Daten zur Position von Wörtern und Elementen
+ + + + +
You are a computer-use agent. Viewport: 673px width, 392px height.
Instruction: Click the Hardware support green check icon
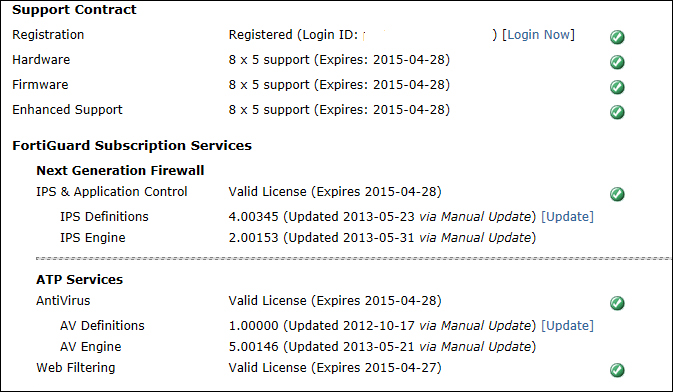tap(617, 62)
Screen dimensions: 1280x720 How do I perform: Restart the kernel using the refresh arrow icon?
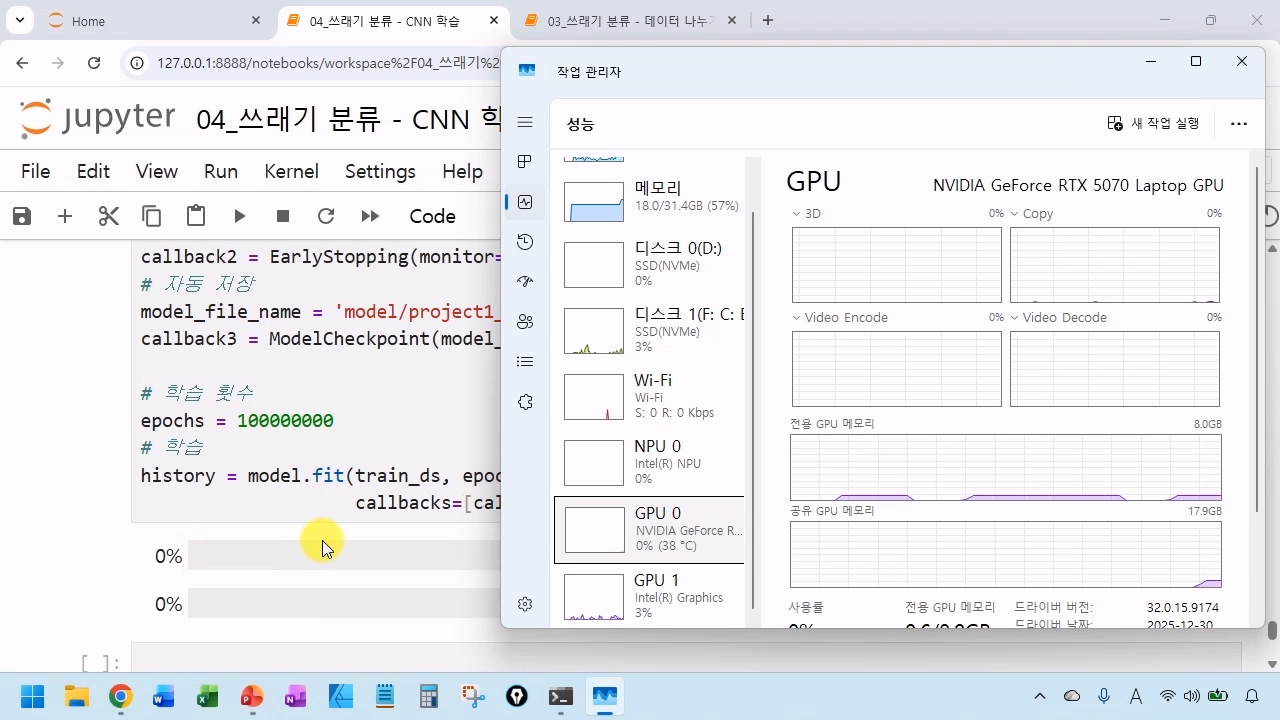[x=325, y=216]
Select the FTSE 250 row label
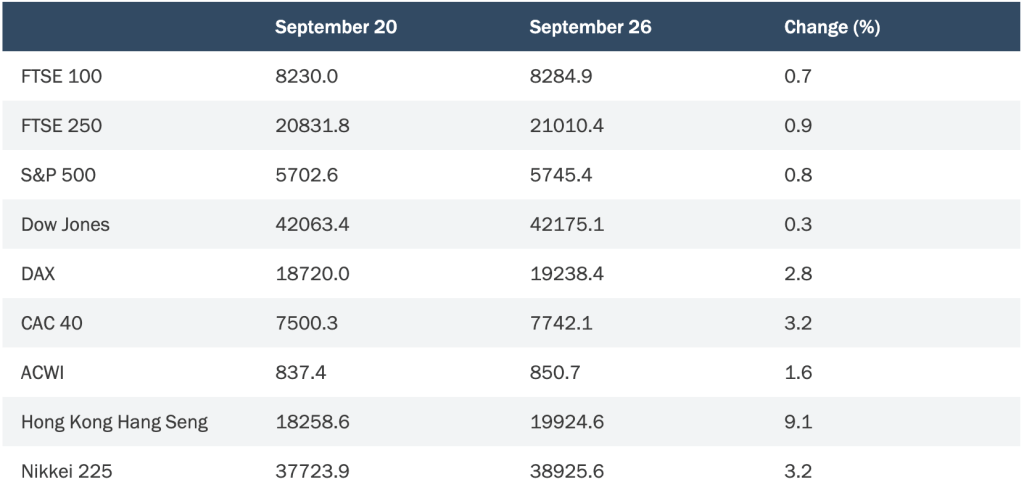1024x495 pixels. coord(61,125)
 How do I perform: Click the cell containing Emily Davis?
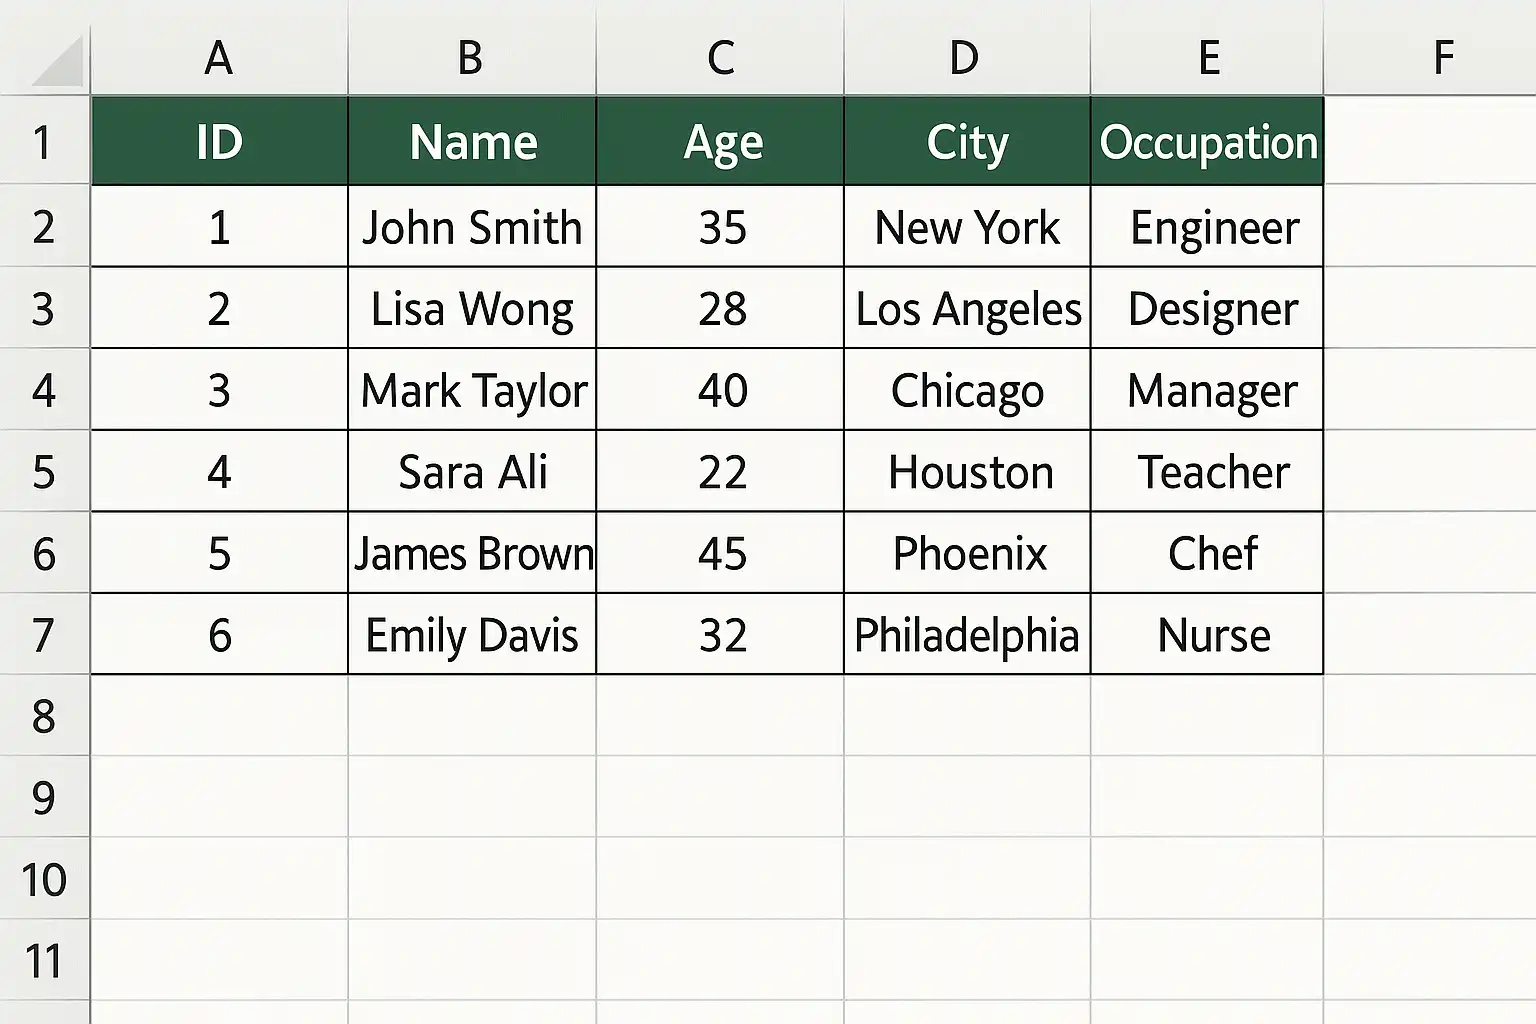click(472, 634)
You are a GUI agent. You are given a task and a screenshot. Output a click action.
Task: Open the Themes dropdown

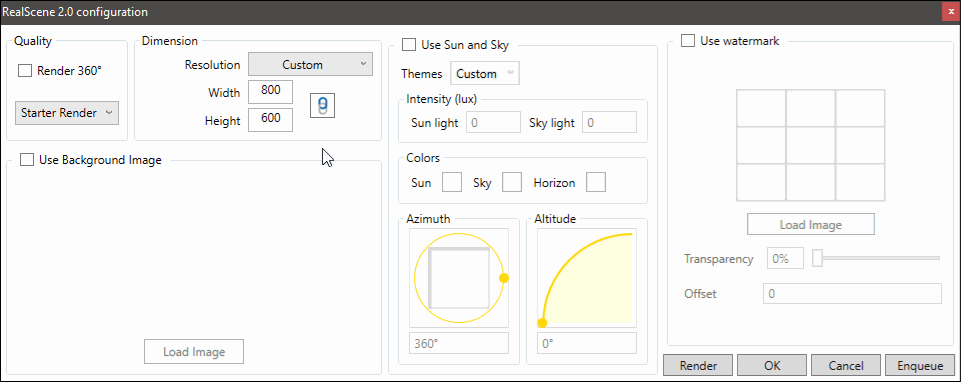tap(485, 74)
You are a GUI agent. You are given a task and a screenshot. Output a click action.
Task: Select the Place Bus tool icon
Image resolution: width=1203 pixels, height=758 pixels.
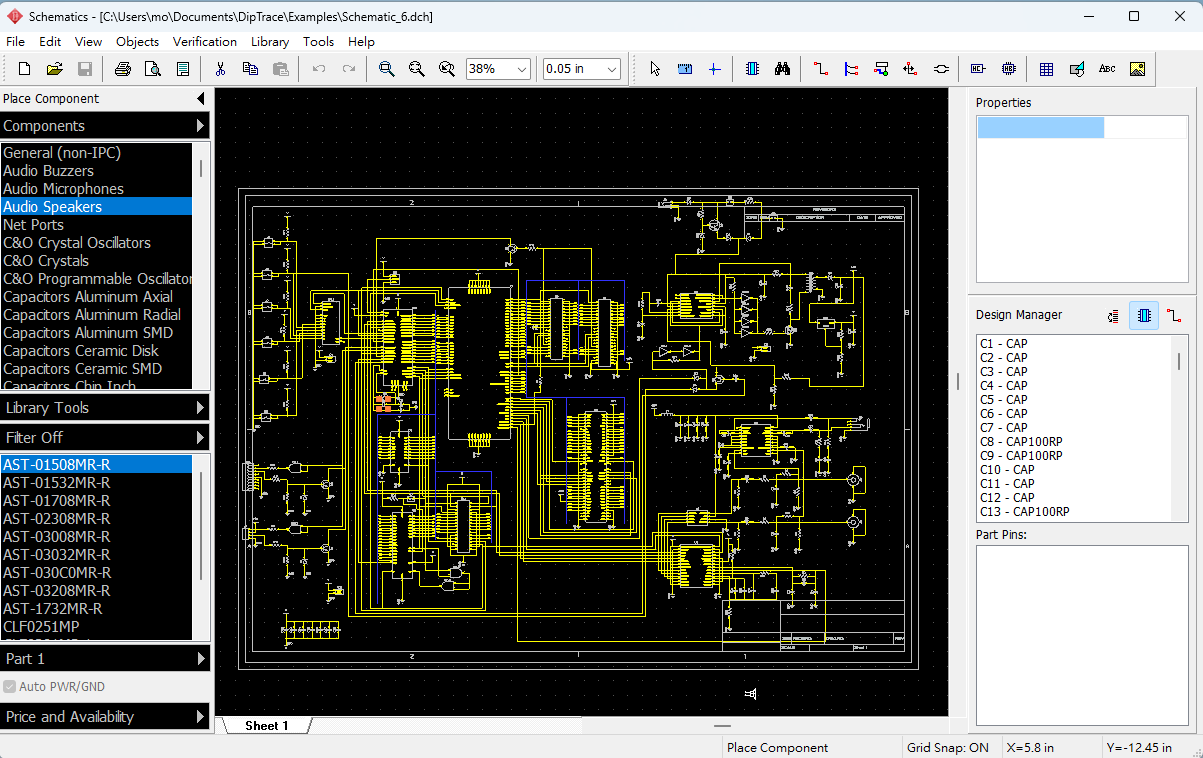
+ + + + +
Schreiben Sie den Abschnitt, der mit dem Anfang der Einträge beginnt und mit der Zeile endet, die „tap(485, 74)“ enthält, wortgetreu ab, beide Enden eingeschlossen. Lassen Sie die Bilder dabei weg.

You are a computer-use agent. Viewport: 673px width, 392px height.
Instruction: Click the Hardware support green check icon
tap(617, 62)
Screen dimensions: 1280x720 How do I perform: Restart the kernel using the refresh arrow icon?
[x=325, y=216]
Select the FTSE 250 row label
1024x495 pixels. coord(61,125)
 How do I perform: Click the cell containing Emily Davis?
click(472, 634)
You are a GUI agent. You are given a task and a screenshot. Output a click action.
Task: Open the Themes dropdown

tap(485, 74)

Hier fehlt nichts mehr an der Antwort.